Re: Exact audio copy, flac to alac conversion question?

Reply #7
Seeing no mention of highly compressed tracks and replaygain...
a software player like foobar2000 that has a "pre-amp" function
will likely drive the signal into clipping before it gets converted back to analog.

Re: Exact audio copy, flac to alac conversion question?

Reply #8
Of course, you are right.  It prompted me to look at all the CDs I've ripped from the past two years: none of them has a positive Album Gain and the worst is -11.05 dB!

Re: Exact audio copy, flac to alac conversion question?

Reply #9
Of the discs released in the '80s, simply using replaygain with the default reference is enough to drive many of them into clipping.

However, we have absolutely no idea how loud a CD with an album gain of -11dB played from OP's laptop without the correction will be compared to playing it with his CD player.
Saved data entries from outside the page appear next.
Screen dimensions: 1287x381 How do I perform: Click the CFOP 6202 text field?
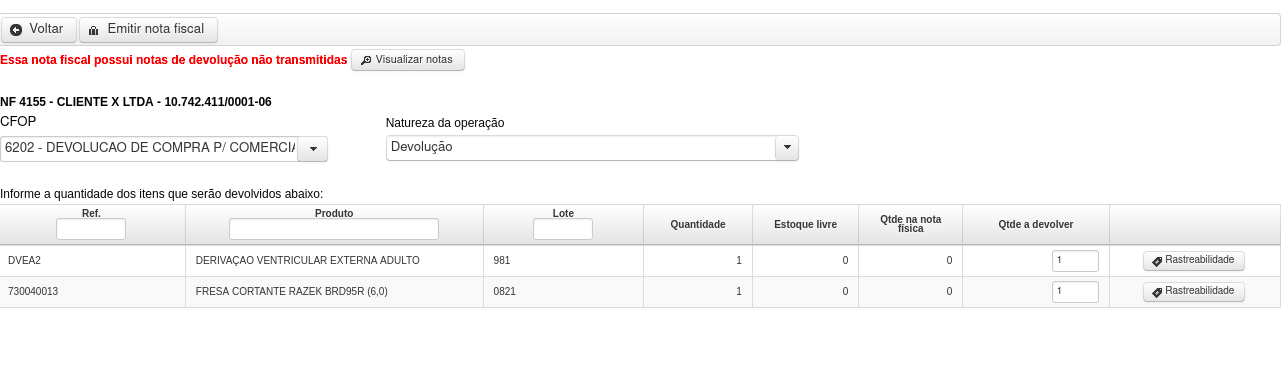click(149, 149)
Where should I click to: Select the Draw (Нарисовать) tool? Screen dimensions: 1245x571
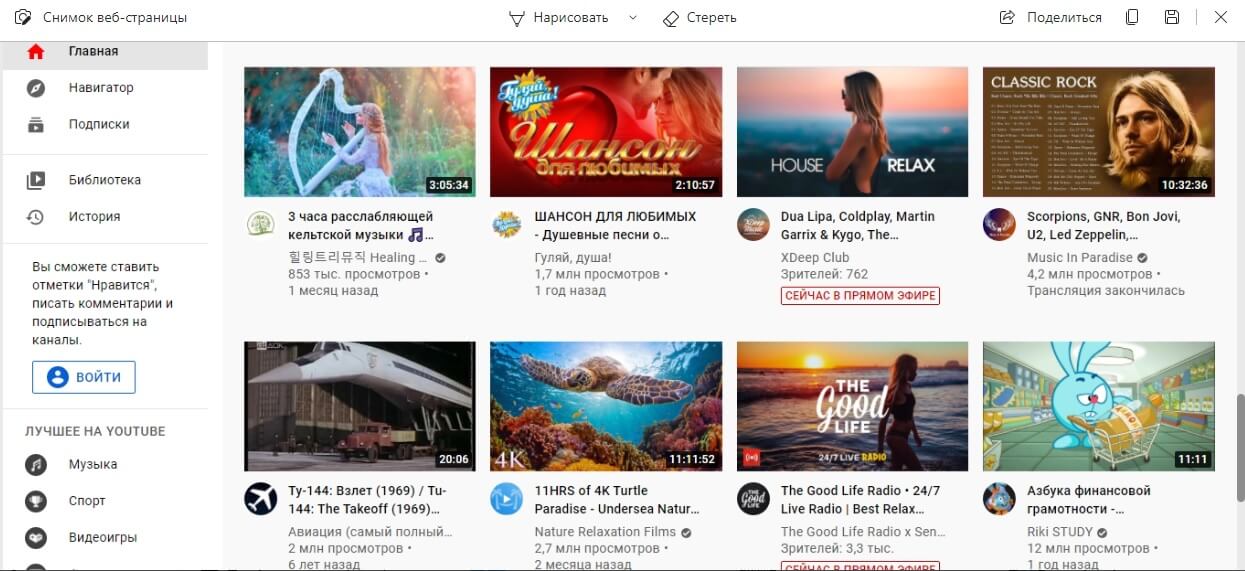[559, 18]
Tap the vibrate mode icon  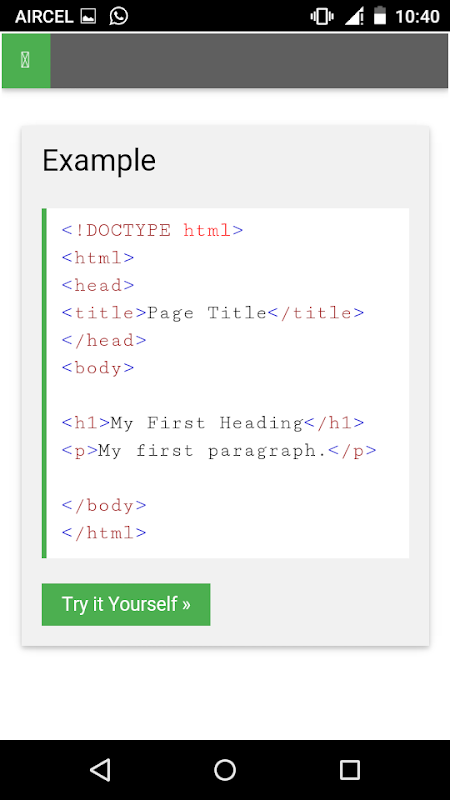(x=322, y=16)
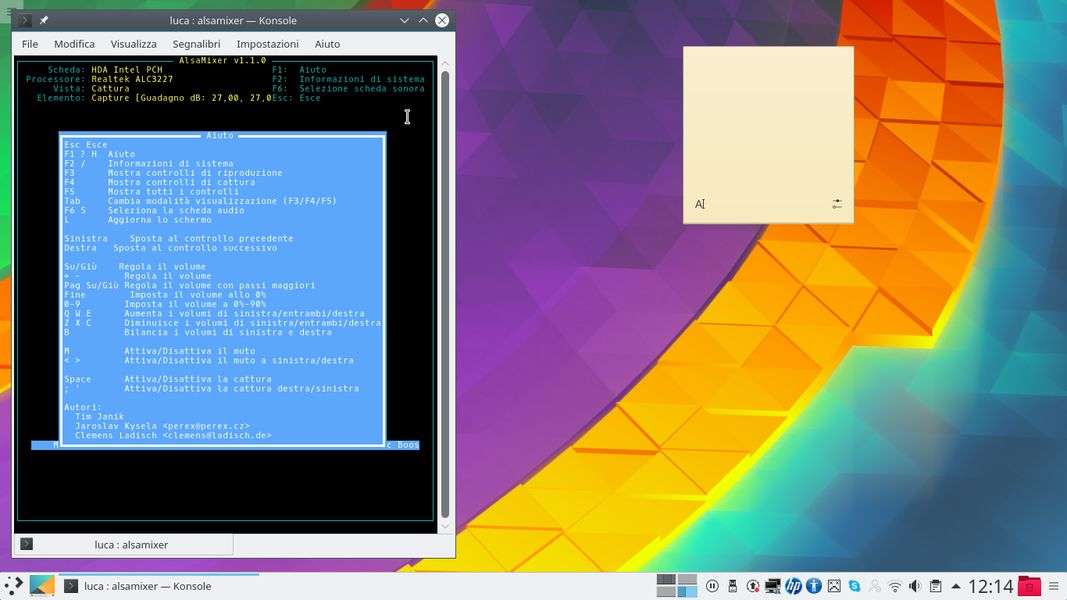The height and width of the screenshot is (600, 1067).
Task: Open the Segnalibri menu
Action: point(196,44)
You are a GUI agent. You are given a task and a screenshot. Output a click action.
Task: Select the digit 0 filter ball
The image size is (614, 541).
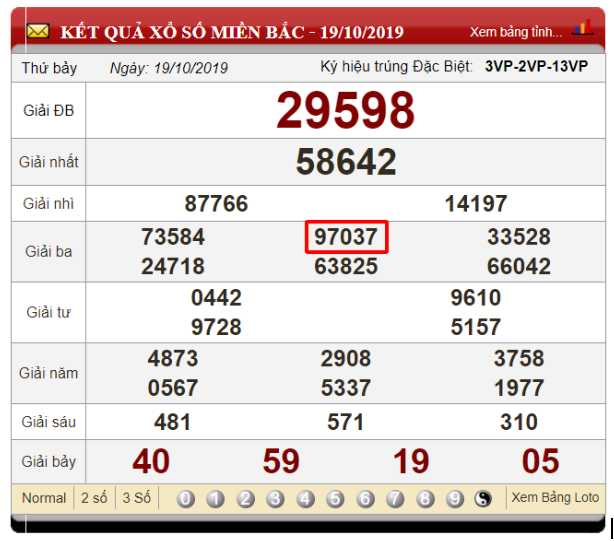click(186, 499)
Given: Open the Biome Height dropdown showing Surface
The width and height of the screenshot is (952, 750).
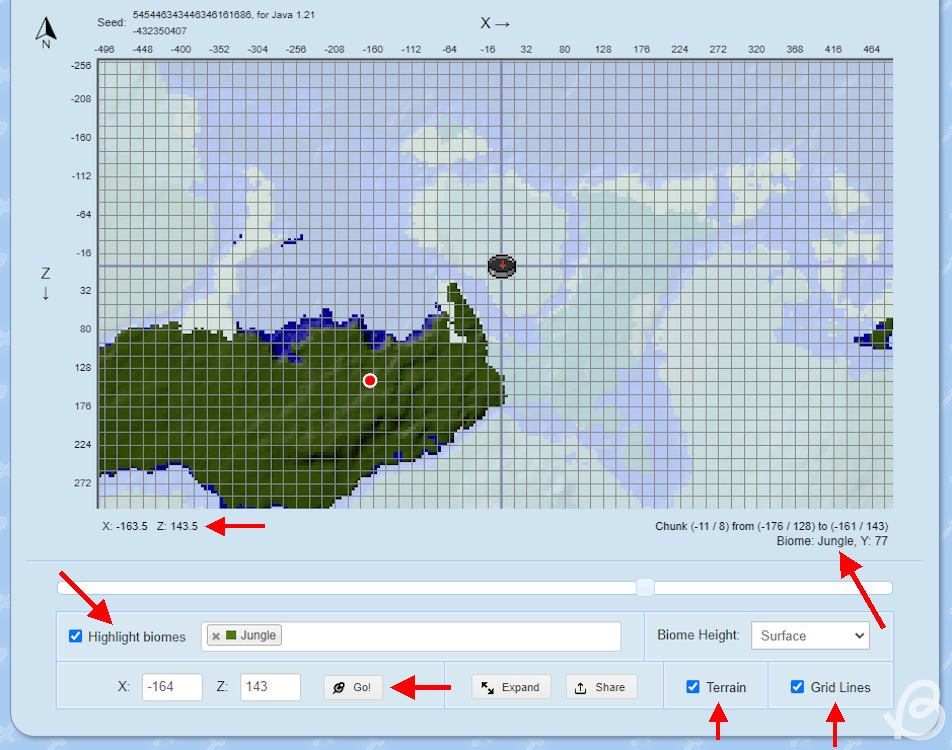Looking at the screenshot, I should (x=810, y=635).
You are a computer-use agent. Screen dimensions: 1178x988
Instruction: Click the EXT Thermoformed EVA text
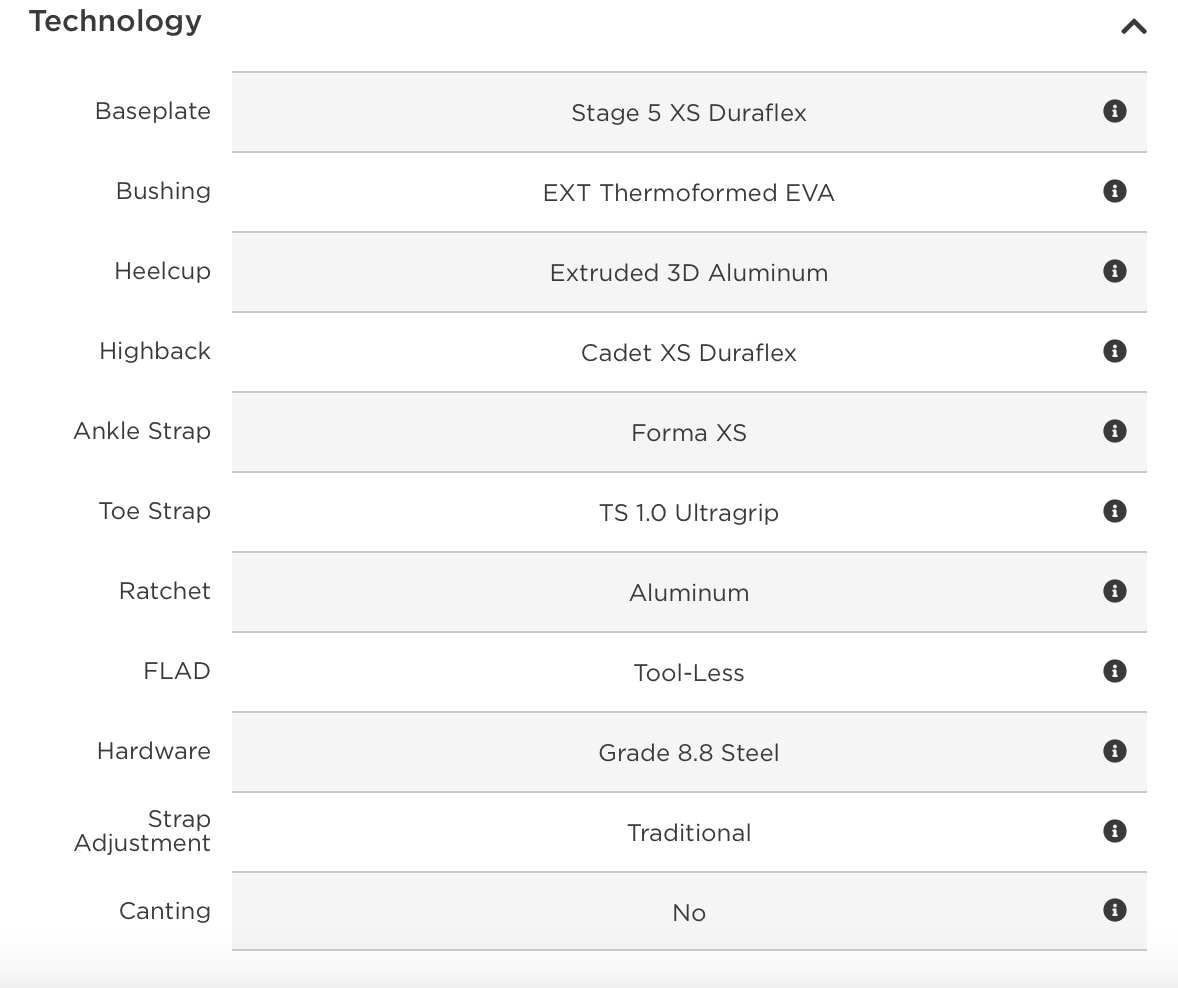point(689,193)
Re: Exact audio copy, flac to alac conversion question?

Reply #10
Thanks guys!
last.fm/user/ihatepretending

Re: Exact audio copy, flac to alac conversion question?

Reply #11
Of course, you are right.  It prompted me to look at all the CDs I've ripped from the past two years: none of them has a positive Album Gain and the worst is -11.05 dB!

Of some four hundred classical CDs with the Album Gain tag:
more than 75 percent has positive Album Gain,
more than half has +2 dB or more,
nine percent has +6 dB or more
two CDs (both flute works) have more than +15 dB. They peak at about 0.3, but a 15 dB boost ...


Of my non-classical CDs with album gain (I have deleted the album gain/album peak from many compilations):
About 3 percent has positive album gain. More than half of those have album peak of 0.9000 or above.
About 1.5 percent has album gain of at least +1 dB. Most of those have album peak of 0.8000 (that is about a decibel) or above.
About half a percent has album gain of at least 3 dB.
A very few albums have album gain > +5 dB, the most popular ones are likely Jennifer Warnes: Famous Blue Raincoat and Terje Rypdal: Blue.


I tell fb2k to prevent clipping according to peak.